Friday, May 21, 2010

Failure...

I was in the shower today and started to have a panic attack. "What if I fail at this? What if I am one of those who just isn't able to do what I need to do, to lose the weight? What will I do if I still can't lose weight after this tool has been placed inside me? What if.... What if...."

It's was frightening....

The Band is only a tool, it still takes A LOT of work on my part. In some ways... things have become super easy for me and in other ways, harder. sigh.

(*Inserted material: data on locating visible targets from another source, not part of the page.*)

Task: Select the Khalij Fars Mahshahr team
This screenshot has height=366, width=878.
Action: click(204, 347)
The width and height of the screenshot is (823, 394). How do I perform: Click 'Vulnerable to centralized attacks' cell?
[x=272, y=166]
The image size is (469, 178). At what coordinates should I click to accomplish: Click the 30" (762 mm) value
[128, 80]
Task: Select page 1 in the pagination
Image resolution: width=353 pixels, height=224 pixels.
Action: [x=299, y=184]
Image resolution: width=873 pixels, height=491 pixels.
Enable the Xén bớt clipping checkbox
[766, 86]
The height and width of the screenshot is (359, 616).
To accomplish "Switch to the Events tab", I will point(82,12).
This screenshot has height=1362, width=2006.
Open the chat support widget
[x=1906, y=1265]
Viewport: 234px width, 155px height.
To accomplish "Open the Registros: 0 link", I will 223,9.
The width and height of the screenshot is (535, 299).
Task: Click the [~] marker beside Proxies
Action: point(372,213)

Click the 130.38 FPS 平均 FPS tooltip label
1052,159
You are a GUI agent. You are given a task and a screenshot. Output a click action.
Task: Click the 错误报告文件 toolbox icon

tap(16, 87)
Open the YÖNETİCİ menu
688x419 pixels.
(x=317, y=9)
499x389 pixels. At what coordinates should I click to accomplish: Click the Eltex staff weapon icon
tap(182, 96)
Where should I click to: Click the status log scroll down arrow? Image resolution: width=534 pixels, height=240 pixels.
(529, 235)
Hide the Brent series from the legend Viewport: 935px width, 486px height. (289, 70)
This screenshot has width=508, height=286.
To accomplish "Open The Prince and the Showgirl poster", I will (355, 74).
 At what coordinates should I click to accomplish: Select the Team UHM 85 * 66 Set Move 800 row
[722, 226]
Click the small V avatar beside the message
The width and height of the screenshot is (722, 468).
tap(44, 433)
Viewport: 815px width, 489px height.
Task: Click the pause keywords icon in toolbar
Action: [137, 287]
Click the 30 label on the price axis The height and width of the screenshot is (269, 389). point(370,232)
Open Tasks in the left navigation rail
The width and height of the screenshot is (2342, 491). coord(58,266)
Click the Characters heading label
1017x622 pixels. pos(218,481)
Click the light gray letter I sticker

EASY: I feel full faster, I can eat small amounts and feel full for longer

HARD: I have to plan what I am going to eat and when I am going to eat, other wise I graze and eat small unhealthy food all day. (which is what I did before but on a larger scale) Learning to eat when I am hungry... not because I am bored or because I am emotionally drained.

The band has taken away my physical need of eating and being hungry and all I am left with is the raw mental side of it all...


It's overwhelming at times.

2 comments:

Anonymous said...

Oh girl I know what you mean-I did really well with my no sugar, no soda pop and mentally I was not searching for that sugar high really quick-then came my birthday-thought I could have one piece of cake-mmm NO that was a month ago and I still am searching for a little sugar. Like I told myself-Im a sugar addict-I cannot just have one-so I cannot have any!

Unknown said...

I understand... I have to get off sugar too.... if I have one piece it's all over!! I'll just want more and more!! : ) Dang Sugar!